> [Stated problem]:
Write out the records below as a JSON list of strings, one string per line, and leave out any blank lines.
+---+
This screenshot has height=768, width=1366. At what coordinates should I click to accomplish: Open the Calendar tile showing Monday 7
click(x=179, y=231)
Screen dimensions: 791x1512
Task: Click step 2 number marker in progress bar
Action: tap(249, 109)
+---+
> [Reply to the exercise]:
[
  "This screenshot has height=768, width=1366. At what coordinates should I click to accomplish: Open the Calendar tile showing Monday 7",
  "click(x=179, y=231)",
  "Screen dimensions: 791x1512",
  "Task: Click step 2 number marker in progress bar",
  "Action: tap(249, 109)"
]